Nos países coloniais como na América Central, a possibilidade do triunfo de um golpe autoritário requer a vontade do imperialismo norte-americano de o promover, tolerar ou encobrir. Não existiam neste momento condições políticas para isso, mas isso não significa que não ocorrerão no futuro. Não se pode descartar que dentro de alguns meses a direita guatemalteca tente algum tipo de golpe suave semelhante ao que derrubou Castillo no Peru e que foi aplaudido e tolerado em todo o continente. O imperialismo não se importa se é com ditaduras ou com democracia burguesa, a única coisa que lhe interessa são as melhores condições para explorar o nosso povo.
Um governo com elementos de conciliação de classes
O terceiro elemento, e o que explica porque o imperialismo e um setor da oligarquia guatemalteca consideram viável o governo Arévalo-Herrera, é porque se trata de um governo com características de colaboração de classes, o que permitirá tentar acalmar a mobilização e a indignação popular.
O governo Arévalo conta com uma ministra indígena, a ministra do Trabalho Miriam Roquel, e também tem como aliada a representante do Winaq-URNG, Sonia Gutiérrez Raguay, como parte da Mesa Diretora do novo congresso. Todos estes personagens estão profundamente integrados no establishment guatemalteco, mas aos olhos da direita recalcitrante eles são “a esquerda”. O gabinete também traz políticos profissionais de Semilla e de setores independentes, dando a imagem de “renovação” e “profissionalismo técnico”.

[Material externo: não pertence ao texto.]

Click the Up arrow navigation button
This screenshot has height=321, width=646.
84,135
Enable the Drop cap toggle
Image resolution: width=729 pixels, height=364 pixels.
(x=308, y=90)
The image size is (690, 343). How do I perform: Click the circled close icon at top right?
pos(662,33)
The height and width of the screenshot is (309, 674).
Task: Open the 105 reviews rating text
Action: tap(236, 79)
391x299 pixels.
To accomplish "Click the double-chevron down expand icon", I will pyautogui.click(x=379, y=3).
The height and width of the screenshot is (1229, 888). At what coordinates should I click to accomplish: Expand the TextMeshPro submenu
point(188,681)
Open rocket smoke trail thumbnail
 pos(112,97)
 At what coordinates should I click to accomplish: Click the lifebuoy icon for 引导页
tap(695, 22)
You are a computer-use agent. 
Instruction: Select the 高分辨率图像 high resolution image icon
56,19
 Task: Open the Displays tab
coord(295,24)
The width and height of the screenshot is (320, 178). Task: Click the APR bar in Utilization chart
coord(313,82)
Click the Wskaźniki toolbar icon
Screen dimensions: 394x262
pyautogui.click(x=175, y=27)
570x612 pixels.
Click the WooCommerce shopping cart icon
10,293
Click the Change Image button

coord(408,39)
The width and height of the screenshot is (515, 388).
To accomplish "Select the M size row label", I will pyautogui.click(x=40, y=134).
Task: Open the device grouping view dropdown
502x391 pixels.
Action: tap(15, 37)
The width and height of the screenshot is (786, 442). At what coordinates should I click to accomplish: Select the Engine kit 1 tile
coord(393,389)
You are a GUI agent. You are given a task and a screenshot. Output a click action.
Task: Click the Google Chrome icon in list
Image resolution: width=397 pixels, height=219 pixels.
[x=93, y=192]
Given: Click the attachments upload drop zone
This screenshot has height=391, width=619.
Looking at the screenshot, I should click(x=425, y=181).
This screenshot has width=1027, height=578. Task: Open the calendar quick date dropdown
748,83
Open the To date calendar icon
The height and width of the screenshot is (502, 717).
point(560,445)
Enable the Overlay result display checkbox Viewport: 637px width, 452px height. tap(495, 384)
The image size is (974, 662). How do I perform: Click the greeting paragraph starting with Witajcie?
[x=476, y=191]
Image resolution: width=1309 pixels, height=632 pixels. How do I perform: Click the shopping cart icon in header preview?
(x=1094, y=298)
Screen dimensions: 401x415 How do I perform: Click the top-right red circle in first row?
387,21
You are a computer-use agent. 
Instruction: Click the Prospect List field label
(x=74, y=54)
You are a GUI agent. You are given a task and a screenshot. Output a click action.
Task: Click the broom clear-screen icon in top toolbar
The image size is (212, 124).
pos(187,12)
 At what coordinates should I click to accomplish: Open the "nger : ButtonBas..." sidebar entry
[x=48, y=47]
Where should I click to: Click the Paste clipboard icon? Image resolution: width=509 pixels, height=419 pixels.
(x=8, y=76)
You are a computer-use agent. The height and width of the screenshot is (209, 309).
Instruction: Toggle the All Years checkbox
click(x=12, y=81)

Mas o verdadeiro tom do governo é dado pelos ministros provenientes dos partidos políticos tradicionais e da CACIF. Por exemplo, Carlos Ramiro Martínez Alvarado, Ministro das Relações Exteriores, fez parte do gabinete de Giammattei e fez parte de numerosos governos, o que garante que a política externa não se desvia dos ditames do Departamento de Estado ianque. Francisco Jiménez, Ministro do Interior, fez parte do gabinete de Álvaro Colom em 2008.
Mas destacam-se especialmente os dois ministros, ligados ao CACIF, o poderoso sindicato empresarial. Jazmín de la Vega: “foi deputada do Partido de Avanzada Nacional (PAN), durante o governo de Álvaro Arzú, e é uma profissional da Câmara de Construção da Guatemala, sindicato dos construtores associado ao CACIF”, (…) A próxima ministra de Energia e Minas, [será] Anayté Guardado, diretora executiva da influente Associação de Geradores de Energias Renováveis (AGER). Entidade privada, sem fins lucrativos, que reúne os principais geradores de energia, maioritariamente hidroeléctricas” [1].
Anayté Guardado, como agente das grandes empresas extrativas, é responsável por continuar a política de espoliação e pilhagem das riquezas das comunidades indígenas, que se opuseram fortemente aos projetos hidroelétricos e mineiros na Guatemala. Miriam Roquel e Sonia Gutiérrez Ragua terão que apelar às próprias comunidades indígenas para “confiarem no governo da mudança”.
O que fazer?
As seções da Liga Internacional dos Trabalhadores consideram que o mais importante é discutir esta caracterização do novo governo e estas perspectivas com os setores de vanguarda juvenis, indígenas e populares que foram o coração da mobilização popular guatemalteca, a fim de levantar a necessidade de um programa e de um partido revolucionário na Guatemala, que possa orientar o movimento popular nas suas reivindicações e evitar os enganos do novo governo de conciliação de classes.
O programa revolucionário na Guatemala deve começar como mínimo convocando a Assembleia Nacional Constituinte para apagar as velhas instituições e levantar a necessidade de uma reforma agrária com conteúdo camponês e indígena, a defesa dos recursos naturais e dos serviços públicos, e a nacionalização das empresas estratégicas. da Guatemala.